Un pranzo di cuore a Saint-Guérin: Shoms Valais unisce generosità e convivialità di Sion Solidaire
Un pranzo di cuore a Saint-Guérin
Il 30 luglio 2026, a due passi dalla Parrocchia di Saint-Guérin a Sion, Shoms Valais ha organizzato un pranzo conviviale nell’ambito di Sion Solidaire, la piattaforma che riunisce gli attori socio-caritativi della regione per coordinare meglio la solidarietà sul territorio. Ogni organizzazione membro contribuisce a suo modo: questa volta è toccato a Shoms Valais apparecchiare la tavola.
Quattordici volontari, quattordici ospiti, un unico obiettivo
L’idea era semplice e bella: quattordici volontari si sono mobilitati per cucinare, portando ciascuno un piatto fatto in casa, per accogliere quattordici ospiti attorno a un’unica tavola. Nessun servizio catering, nessun fornitore esterno — solo mani che cucinano per altre mani che ne hanno bisogno, in uno spirito di condivisione diretta e sincera.
Il buffet dava subito il tono: salumi e verdure crude per l’aperitivo, torte salate, insalata di tonno e di gamberetti, insalata di riso e tabbouleh come antipasto, pollo arrosto e torte salate di verdure come piatto principale, senza dimenticare i dolci — torta di mele, torta banana-cioccolato, anguria e macedonia. Un vero mosaico di ricette familiari, ognuna portata con cura da un volontario diverso.
Tra i piatti che hanno conquistato i palati: il tabbouleh, il pollo arrosto, la torta banana-cioccolato e la macedonia, oltre a un’insalata pomodoro-anguria-pesto-ricotta che ha fatto sensazione. Molti ospiti sono ripartiti con un sacchetto per gli avanzi, segno che il pranzo è stato apprezzato fino all’ultimo boccone.

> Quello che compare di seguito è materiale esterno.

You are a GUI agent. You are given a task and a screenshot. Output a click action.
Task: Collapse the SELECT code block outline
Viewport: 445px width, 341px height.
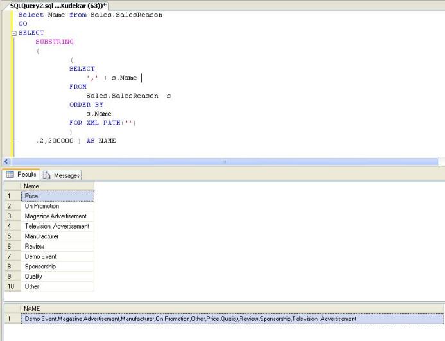[14, 33]
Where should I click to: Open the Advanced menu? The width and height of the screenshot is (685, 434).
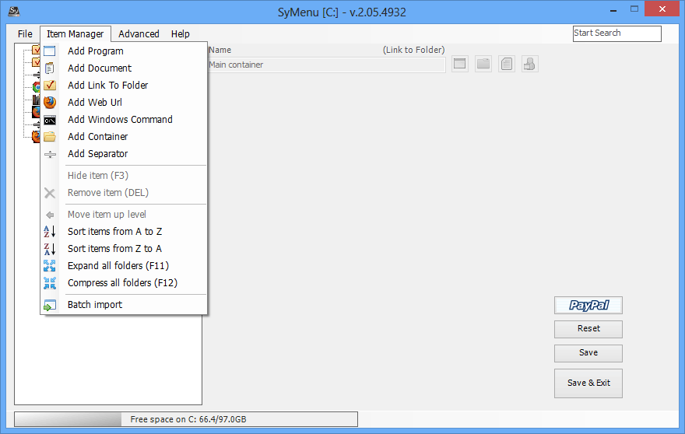pos(139,34)
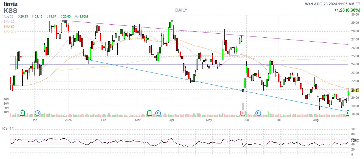
Task: Click the Vol 9.86M volume readout
Action: coord(81,16)
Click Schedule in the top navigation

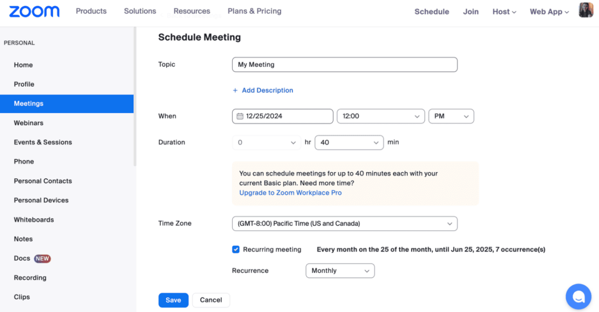pos(432,11)
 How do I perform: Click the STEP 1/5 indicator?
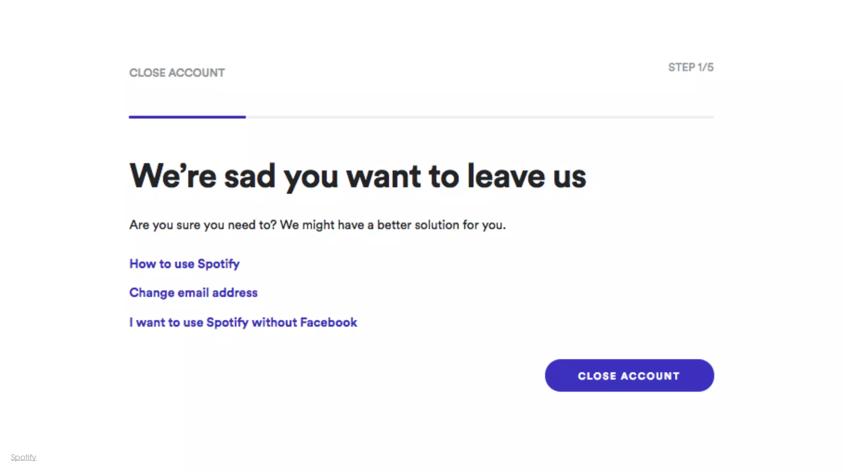[x=691, y=67]
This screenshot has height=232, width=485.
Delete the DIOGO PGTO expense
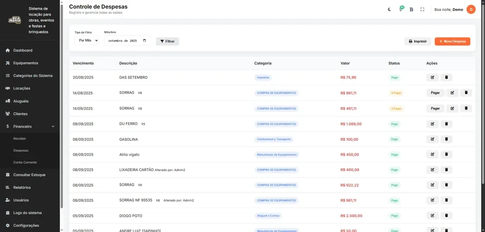coord(447,215)
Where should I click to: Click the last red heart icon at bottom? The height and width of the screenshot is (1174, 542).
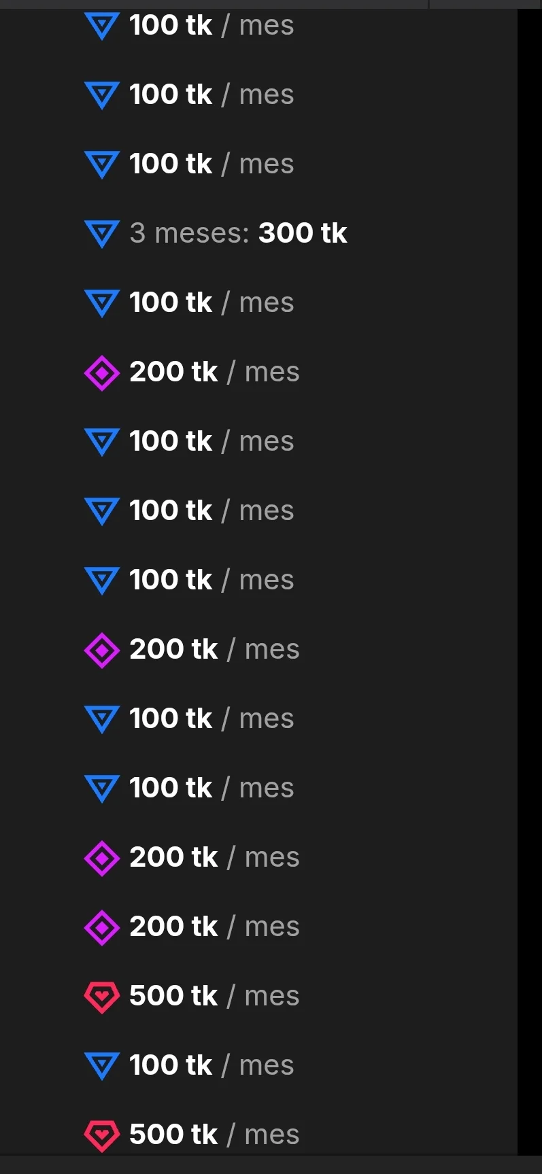[102, 1135]
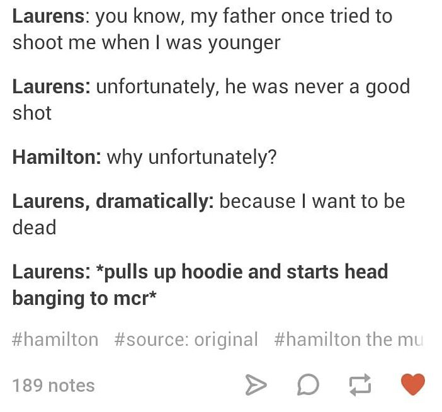Click the text "why unfortunately?"

191,157
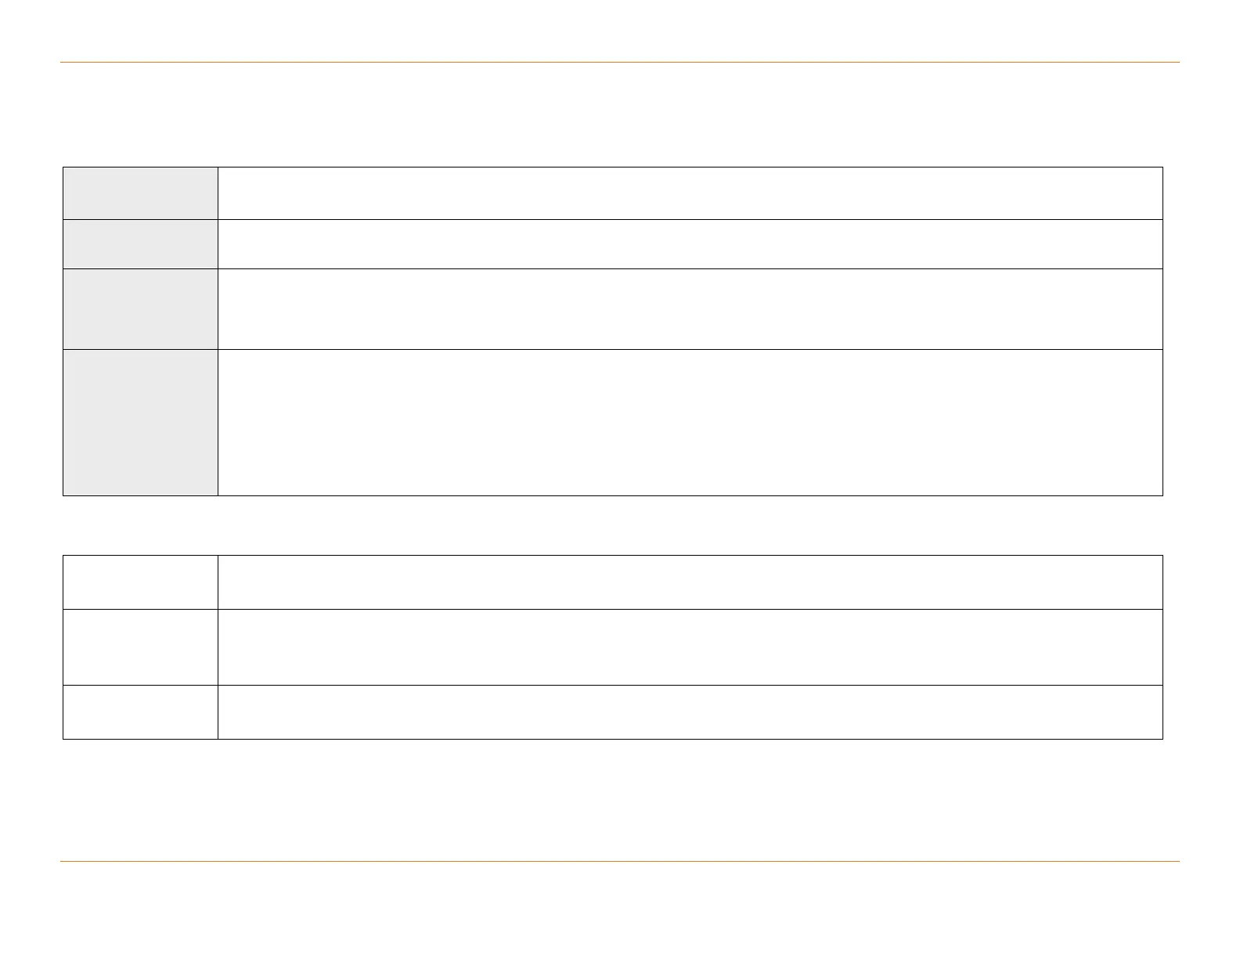
Task: Click the wide last-row cell of the lower table
Action: (690, 712)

Un’atmosfera che dice tutto
L’accoglienza, l’allestimento dei tavoli, il servizio: tutto è stato pensato perché il momento fosse innanzitutto caloroso, e poi efficiente. E l’atmosfera non ha deluso. Come ha riassunto bene una delle persone presenti:
«È stato stupendo, solo persone felici!»
Una frase che racchiude bene lo spirito della giornata: attenzione, semplicità e tanti sorrisi.
E il futuro?
Forte di questo successo, Shoms Valais prevede già di ripetere l’esperienza la prossima estate. Un’altra occasione per dimostrare che un buon pasto condiviso può, per lo spazio di un mezzogiorno, fare davvero la differenza.